Ectopic mineralization in fibroblast cultures.

A human gingival fibroblast cell line was cultured in a DM-153 medium supplemented with 10% bovine serum. The cells in culture showed both intracellular and extracellular ectopic mineralization. Ultrastructurally, mineralization began within the round and irregularly shaped vesicles contained in large cytoplasmic vacuoles of fibroblasts. The first identifiable needle-shaped crystal was deposited on a point of the inner leaflet of the vesicle membrane. With the increase in size of the crystals, the membranous envelopes were gradually lost, and lattice planes (8.2 A) occurred within the crystal thickness. Crystals radiating from each mineralization center formed mineralized spherules in cytoplasmic vacuoles. The crystal clusters were extruded from the cells through membrane fusion or cellular degeneration in long-term cultures.
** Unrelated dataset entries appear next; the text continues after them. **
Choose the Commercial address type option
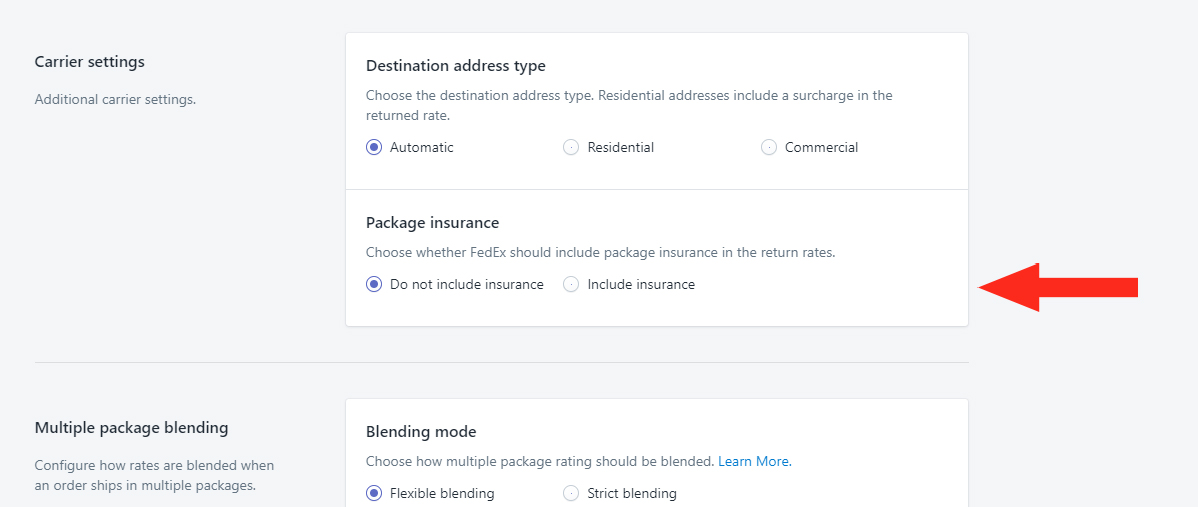Viewport: 1198px width, 507px height. point(769,147)
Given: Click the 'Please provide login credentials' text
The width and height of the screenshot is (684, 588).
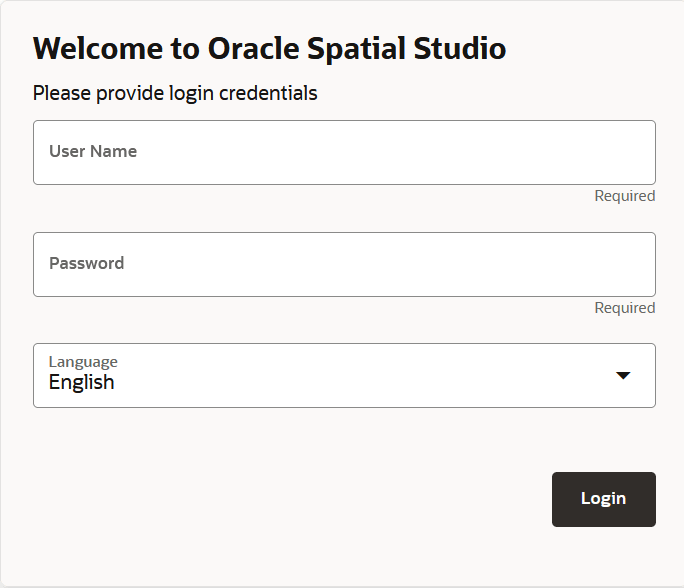Looking at the screenshot, I should 175,94.
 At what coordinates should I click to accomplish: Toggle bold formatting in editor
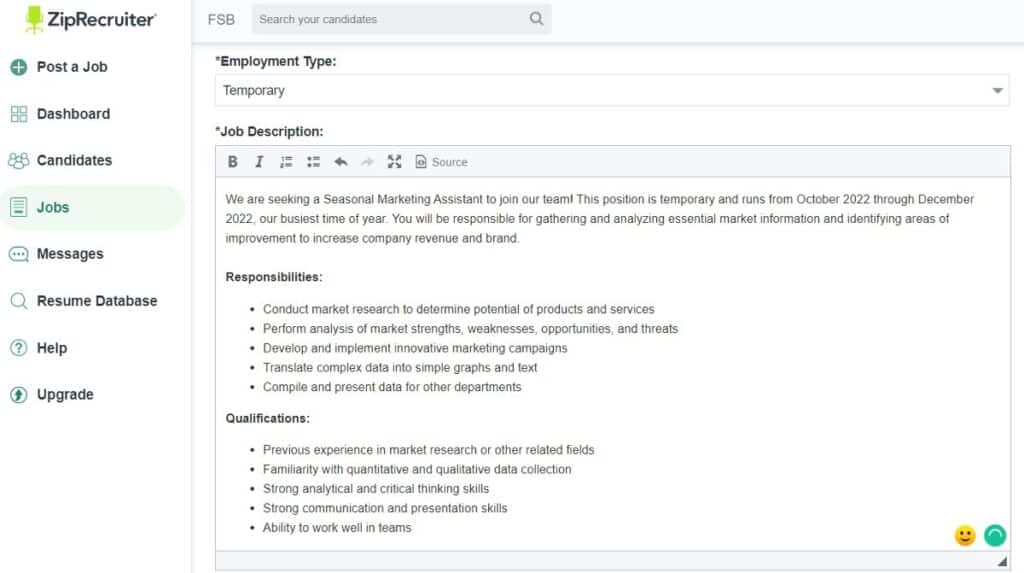tap(233, 162)
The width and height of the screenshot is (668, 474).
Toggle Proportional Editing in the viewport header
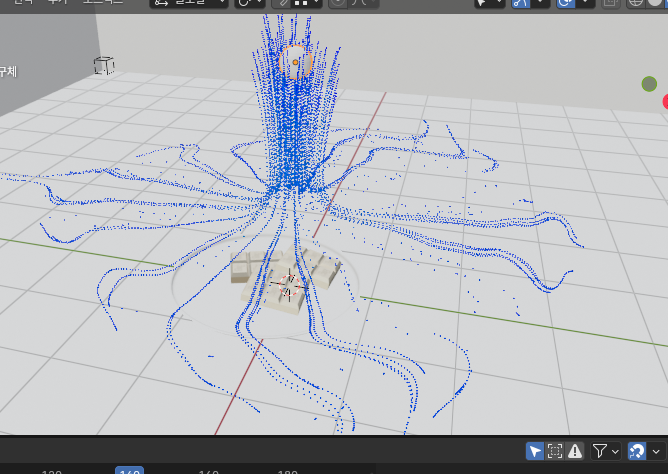[x=337, y=3]
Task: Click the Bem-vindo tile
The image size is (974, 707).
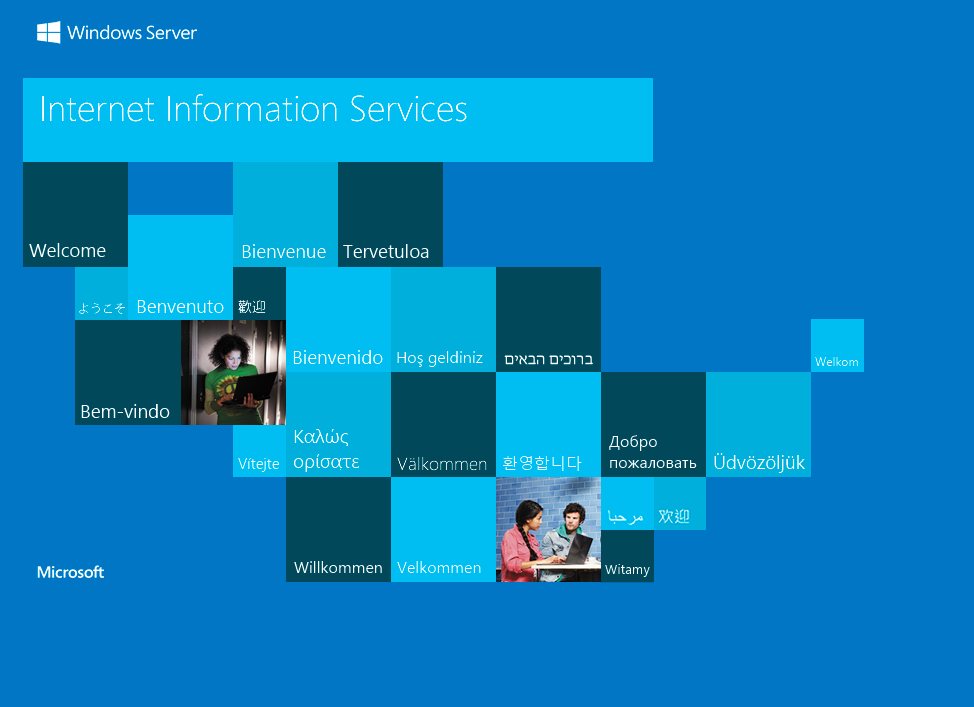Action: tap(127, 373)
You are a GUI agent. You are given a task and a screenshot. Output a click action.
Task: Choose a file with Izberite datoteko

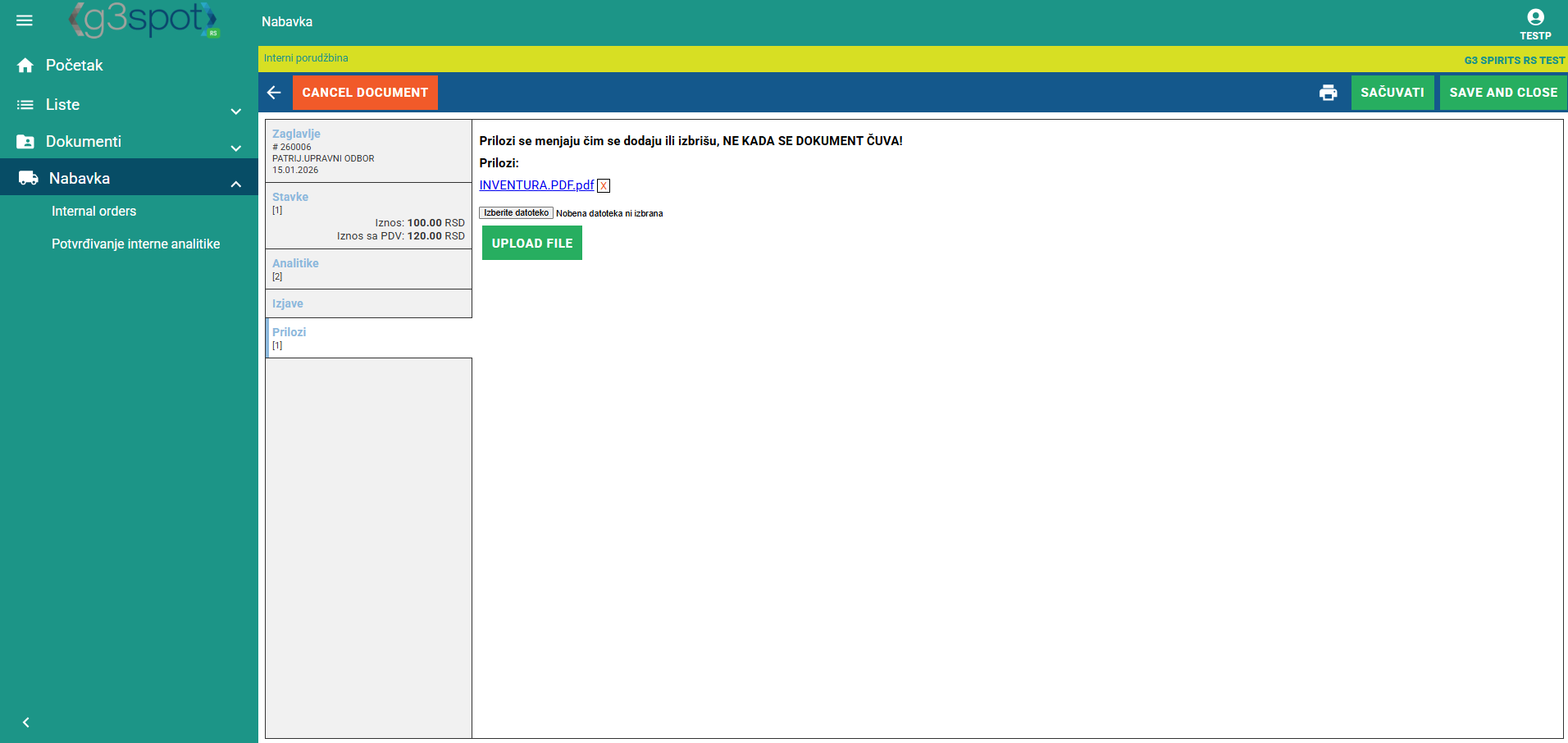pyautogui.click(x=516, y=213)
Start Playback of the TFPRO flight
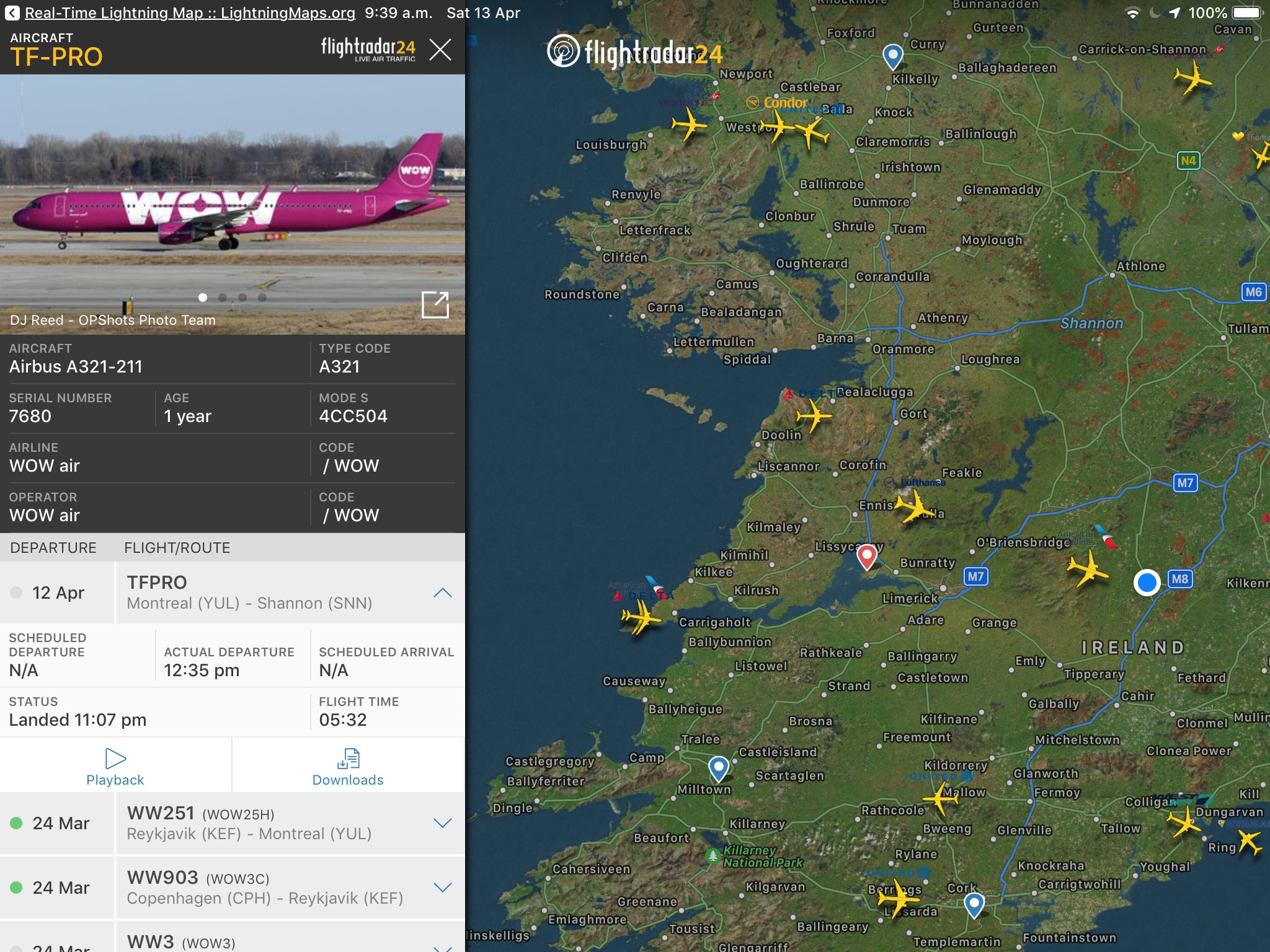Screen dimensions: 1270x952 tap(115, 765)
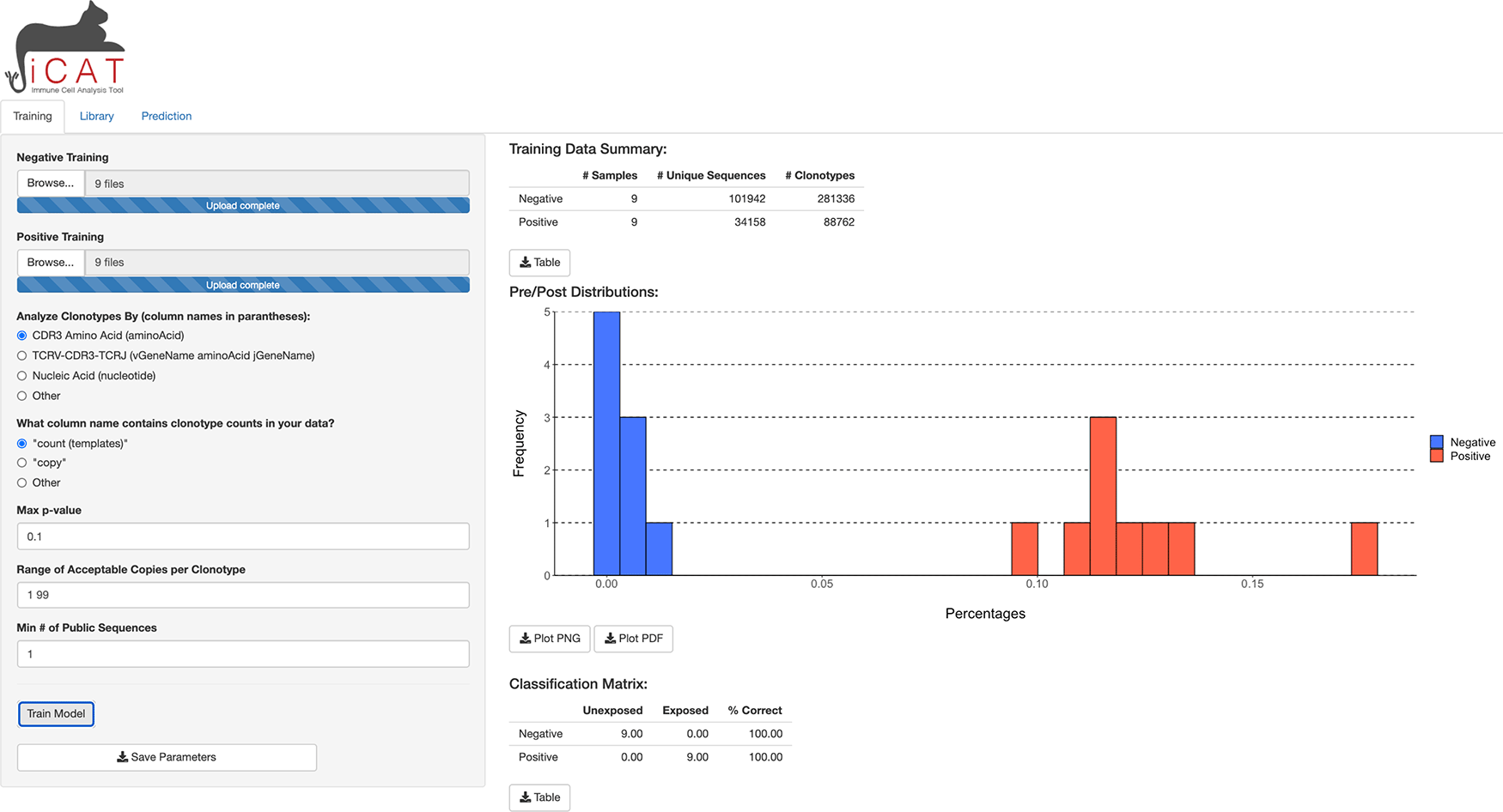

These liberated clusters formed extracellular mineralizing matrices around the fibroblasts. In extracellular mineral deposition, the initial crystals arose within extracellular matrix vesicles, but were not associated with collagen, elastic fibers, and any other structures. These findings indicate that mineral accumulation and phase transformation of amorphous mineral to a crystalline form take place within the vesicular structures. This provides additional evidence for the view that the initiation of calcification and mineralization requires a microenvironment limited by a membranous (vesicular) structure derived from cells.